Requisiti dei compiti:
**1)** Nel testo su Fiume, in quale anno la città fu unita come "corpus separatum" al Regno d'Ungheria?
**2)** Stampa il passo del testo su Fiume che comincia con "Questo il telegramma" e prosegue fino a "belle avventure italiane.".

Brano selezionato:

Roma 27 gen – “Ill.mo Signore
Gabriele D’Annunzio
Se gli
alleati protestano preghiamo telefonare Club Dada Berlino. Conquista grandiosa
impresa dadaista per il cui riconoscimento interverremo con tutti i mezzi.
L’atlante mondiale dadaistico DADAKO (editore Kurt Wolff, Leipzig) riconosce
Fiume già come città italiana.
Club Dada. Huelsenback. Baader. Grosz. ”
Questo il telegramma inviato al “Corriere della Sera” da 3 artisti
del Club Dada di Berlino, in occasione dell’occupazione di Fiume da parte di D’Annunzio. Era il
12 settembre 1919 quando il poeta, partito da Ronchi alla testa di una colonna
di volontari, diede vita ad una delle più belle avventure italiane.
Un’avventura in aperto contrasto con il mondo che si andava delineando dopo la
I Guerra Mondiale.
Fiume nei
secoli è stata al centro di contese per la sua posizione strategica
sull’Adriatico. Conquistata dai Romani nel 60 a.C. passò poi sotto
l’Austria, l’Ungheria, per brevissime parentesi anche sotto Venezia e i
franchi, mantenendo però sempre una certa autonomia e una certa continuità
politica-economica e soprattutto culturale con l’Italia. Nel 1867 però venne
unita come “corpus separatum” al Regno d’Ungheria, ovvero con
un’amministrazione autonoma con un proprio governatore e la possibilità di
utilizzare l’italiano come lingua ufficiale.
Era dunque una città
italiana che però
non riusciva a ricongiungersi con la propria madrepatria . Neanche dopo la
firma del Trattato di Londra nel 1915. Firmando tale trattato l’Italia
accettava di entrare in guerra al fianco della Triplice Intesa (Francia,
Inghilterra e Russia) per ricevere, in caso di vittoria, il Trentino, il Sud
Tirolo, la Venezia Giulia, la Dalmazia, alcune isole dell’Adriatico, alcuni
possedimenti in Albania e Turchia, la conferma della sovranità in Libia e
Dodecaneso e l’intera Istria. Ad eccezione, però, di Fiume.

Materiale di partenza:

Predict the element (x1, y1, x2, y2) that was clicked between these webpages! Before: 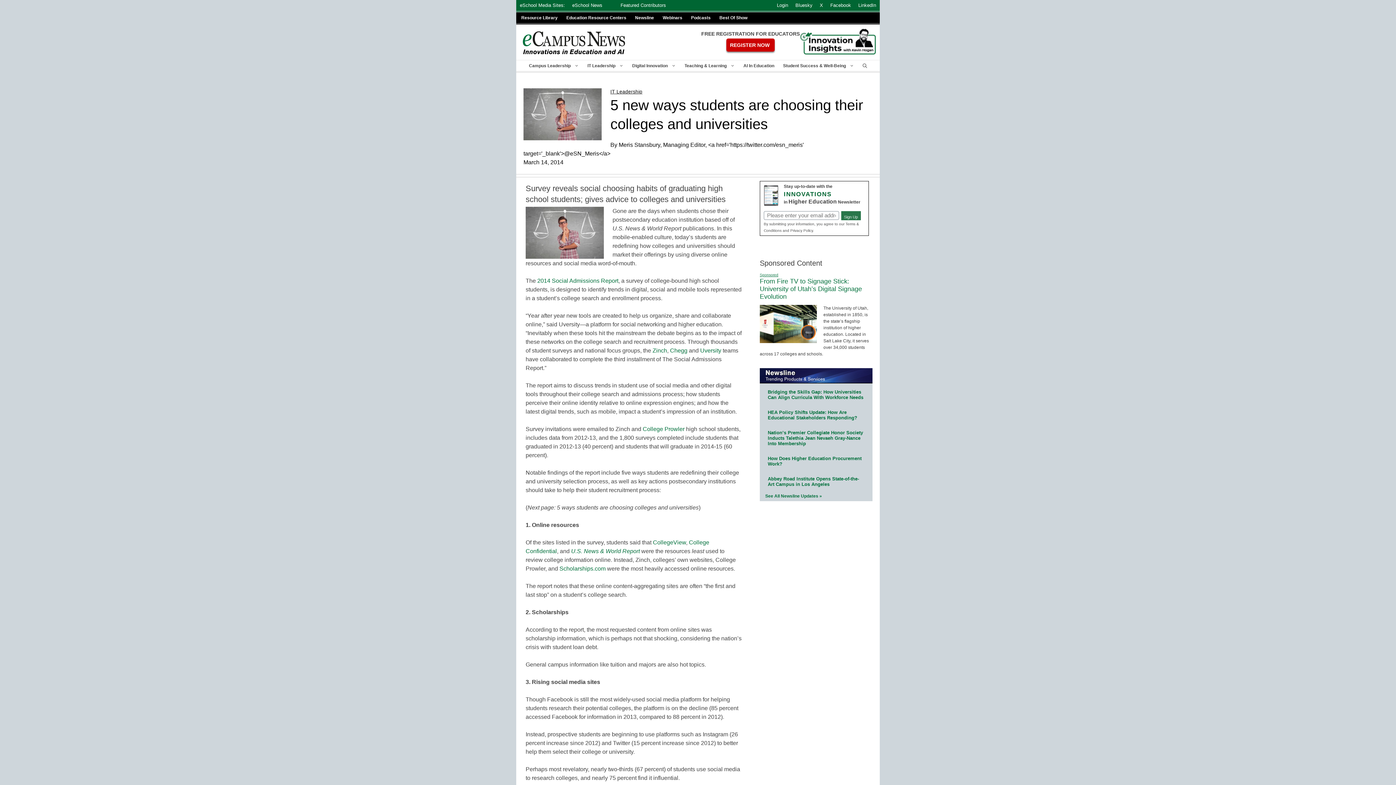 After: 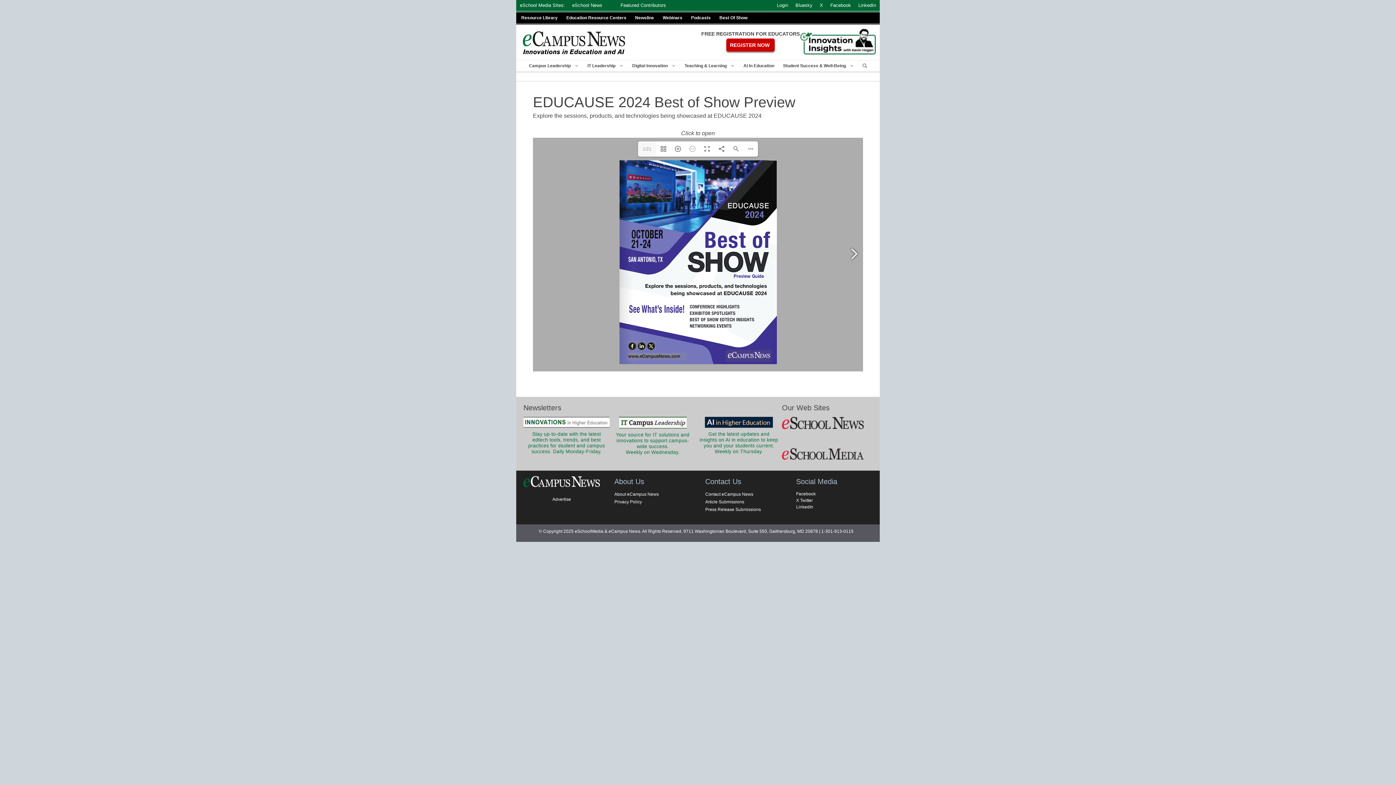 Action: bbox: (715, 12, 752, 23) label: Best Of ShowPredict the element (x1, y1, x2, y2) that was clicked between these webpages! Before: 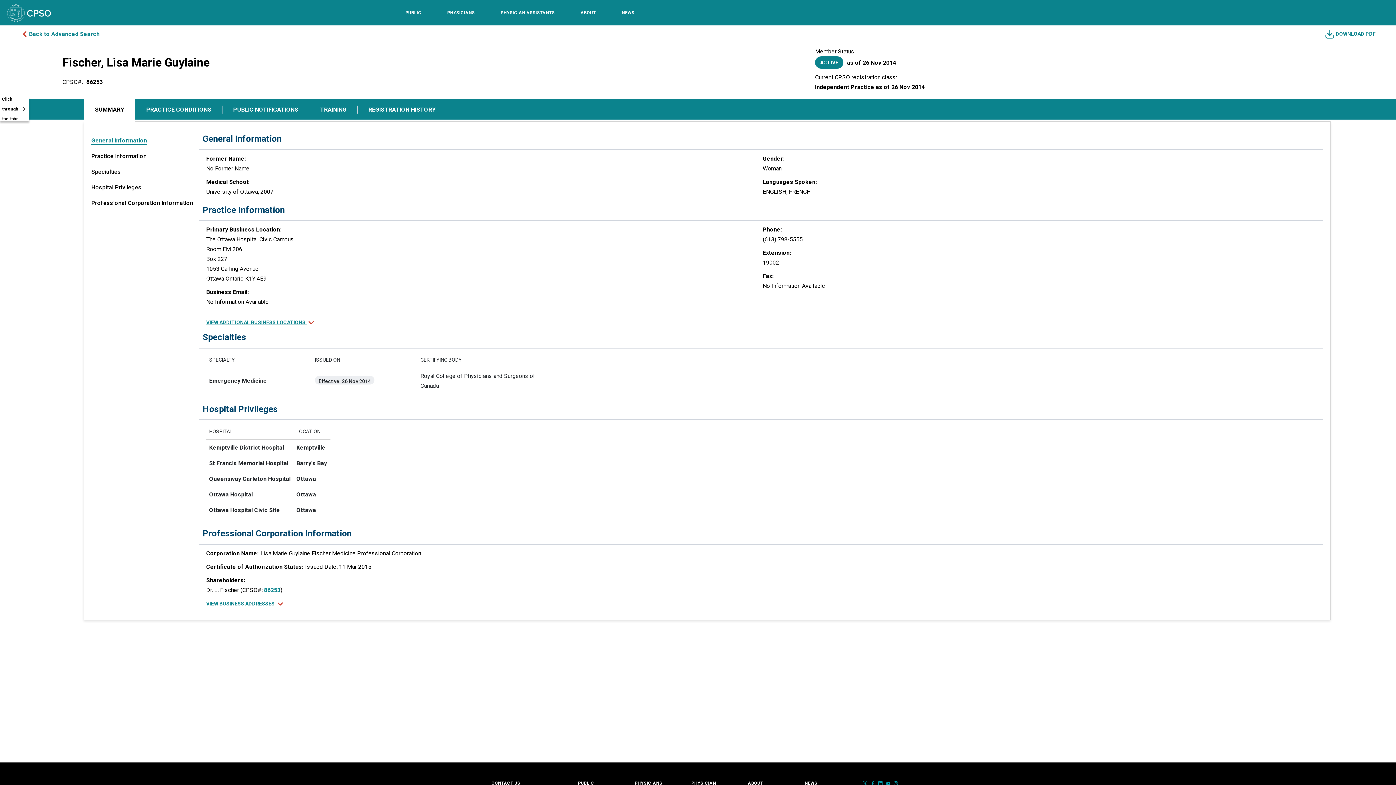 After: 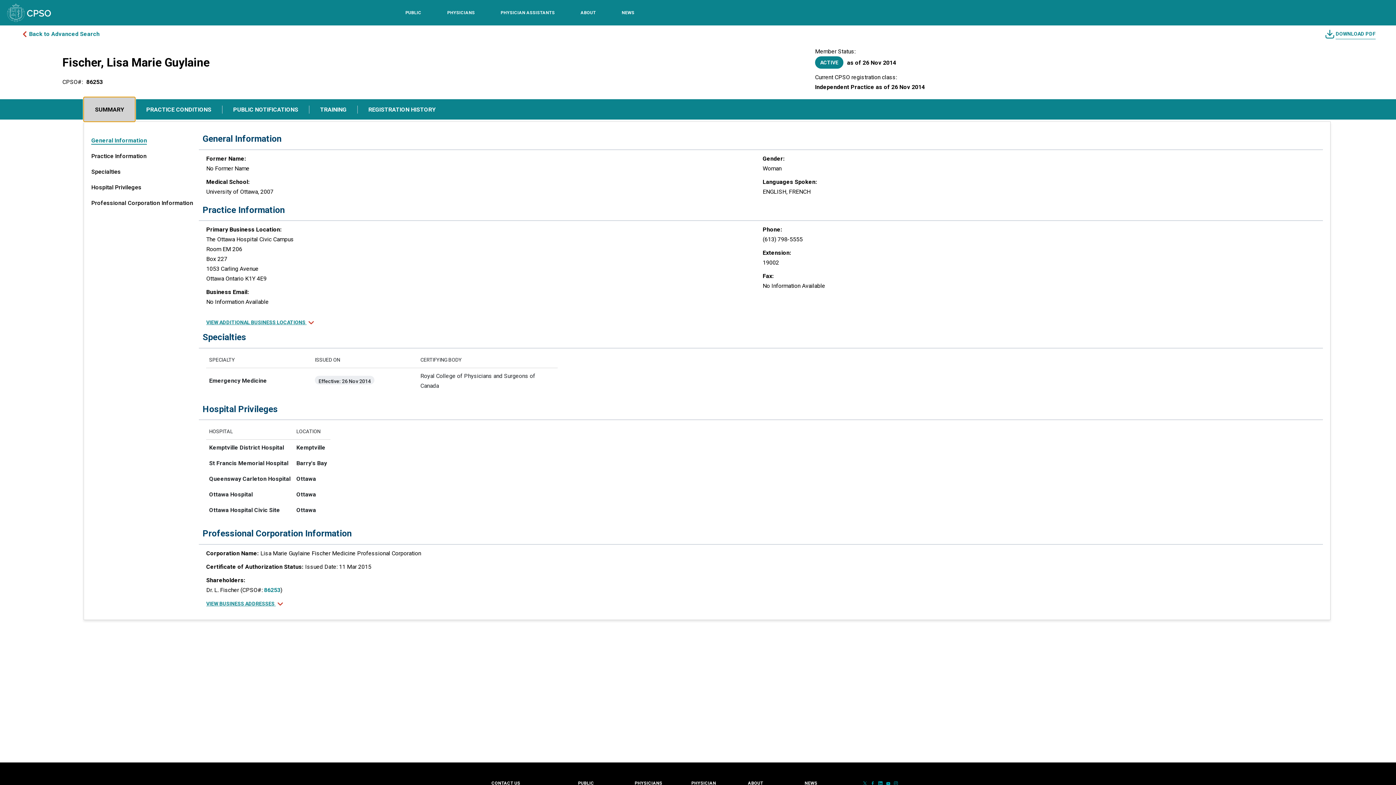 Action: bbox: (83, 97, 135, 121) label: SUMMARY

Risposte ai problemi:
**1)** Nel 1867.

**2)**
Questo il telegramma inviato al “Corriere della Sera” da 3 artisti
del Club Dada di Berlino, in occasione dell’occupazione di Fiume da parte di D’Annunzio. Era il
12 settembre 1919 quando il poeta, partito da Ronchi alla testa di una colonna
di volontari, diede vita ad una delle più belle avventure italiane.